| Aim of the exercise |
In the entries below, find the lines with the word "magnifier" and copy them.

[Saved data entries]

━━━━━━

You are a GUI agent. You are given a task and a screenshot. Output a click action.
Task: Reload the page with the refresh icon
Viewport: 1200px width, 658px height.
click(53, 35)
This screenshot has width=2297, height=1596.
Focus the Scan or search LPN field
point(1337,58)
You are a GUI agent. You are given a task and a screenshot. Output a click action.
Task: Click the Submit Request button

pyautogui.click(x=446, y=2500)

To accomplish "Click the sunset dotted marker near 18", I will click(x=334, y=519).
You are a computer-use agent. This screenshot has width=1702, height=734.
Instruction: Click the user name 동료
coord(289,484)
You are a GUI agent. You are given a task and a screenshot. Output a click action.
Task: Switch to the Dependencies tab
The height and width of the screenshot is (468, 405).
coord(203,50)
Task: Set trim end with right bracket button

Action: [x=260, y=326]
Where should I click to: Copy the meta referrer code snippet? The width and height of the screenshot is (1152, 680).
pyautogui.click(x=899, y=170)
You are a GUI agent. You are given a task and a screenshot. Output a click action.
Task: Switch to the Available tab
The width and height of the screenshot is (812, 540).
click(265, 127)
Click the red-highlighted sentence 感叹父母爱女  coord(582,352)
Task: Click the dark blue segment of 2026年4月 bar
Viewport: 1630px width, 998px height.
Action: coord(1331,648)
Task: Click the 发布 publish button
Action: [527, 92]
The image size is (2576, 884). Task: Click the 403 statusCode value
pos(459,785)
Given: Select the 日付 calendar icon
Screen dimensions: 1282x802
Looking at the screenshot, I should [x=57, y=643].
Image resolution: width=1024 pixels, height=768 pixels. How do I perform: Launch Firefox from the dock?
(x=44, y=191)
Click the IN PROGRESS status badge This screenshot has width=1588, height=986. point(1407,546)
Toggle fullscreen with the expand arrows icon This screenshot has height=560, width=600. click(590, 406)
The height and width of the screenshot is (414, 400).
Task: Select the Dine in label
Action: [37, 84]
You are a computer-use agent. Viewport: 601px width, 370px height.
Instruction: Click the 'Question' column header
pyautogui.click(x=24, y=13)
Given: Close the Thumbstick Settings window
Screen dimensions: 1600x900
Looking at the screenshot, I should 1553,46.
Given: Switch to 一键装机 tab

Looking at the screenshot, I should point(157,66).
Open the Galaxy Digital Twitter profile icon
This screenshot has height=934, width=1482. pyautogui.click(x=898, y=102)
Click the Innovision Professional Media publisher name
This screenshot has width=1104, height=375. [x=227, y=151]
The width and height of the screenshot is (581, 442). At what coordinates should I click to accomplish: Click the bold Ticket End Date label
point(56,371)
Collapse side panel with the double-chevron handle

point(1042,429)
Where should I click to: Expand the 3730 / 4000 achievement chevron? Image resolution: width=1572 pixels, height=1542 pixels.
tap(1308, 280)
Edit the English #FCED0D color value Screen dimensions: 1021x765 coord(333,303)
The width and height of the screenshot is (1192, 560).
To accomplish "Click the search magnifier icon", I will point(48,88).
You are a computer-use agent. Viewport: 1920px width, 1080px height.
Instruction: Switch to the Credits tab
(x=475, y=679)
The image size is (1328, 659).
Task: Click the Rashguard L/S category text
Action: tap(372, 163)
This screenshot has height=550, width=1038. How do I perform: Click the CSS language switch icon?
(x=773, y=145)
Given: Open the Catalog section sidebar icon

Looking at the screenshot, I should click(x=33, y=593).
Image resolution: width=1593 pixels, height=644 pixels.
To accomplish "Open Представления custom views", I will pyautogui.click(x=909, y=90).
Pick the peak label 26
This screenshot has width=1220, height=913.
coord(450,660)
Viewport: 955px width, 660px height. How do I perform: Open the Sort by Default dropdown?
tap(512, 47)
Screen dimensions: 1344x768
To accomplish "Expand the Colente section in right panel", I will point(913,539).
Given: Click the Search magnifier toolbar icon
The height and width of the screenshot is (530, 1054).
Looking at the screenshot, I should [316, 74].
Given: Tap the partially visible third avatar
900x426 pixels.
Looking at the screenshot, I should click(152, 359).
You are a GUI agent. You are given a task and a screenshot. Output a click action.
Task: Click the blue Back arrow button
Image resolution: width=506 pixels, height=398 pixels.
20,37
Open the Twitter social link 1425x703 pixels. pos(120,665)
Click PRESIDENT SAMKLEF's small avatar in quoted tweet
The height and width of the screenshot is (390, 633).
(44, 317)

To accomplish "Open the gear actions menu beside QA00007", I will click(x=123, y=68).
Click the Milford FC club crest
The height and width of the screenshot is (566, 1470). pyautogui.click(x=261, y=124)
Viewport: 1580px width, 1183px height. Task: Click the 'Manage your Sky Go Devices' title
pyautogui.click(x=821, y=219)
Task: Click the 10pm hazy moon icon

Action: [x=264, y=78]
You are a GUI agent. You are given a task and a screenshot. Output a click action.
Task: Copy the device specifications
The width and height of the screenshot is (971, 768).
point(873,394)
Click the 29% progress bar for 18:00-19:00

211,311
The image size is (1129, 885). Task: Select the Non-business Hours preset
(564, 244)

━━━━━━

| Response area |
To accomplish "Click the search magnifier icon", I will point(48,88).
Given: Click the Search magnifier toolbar icon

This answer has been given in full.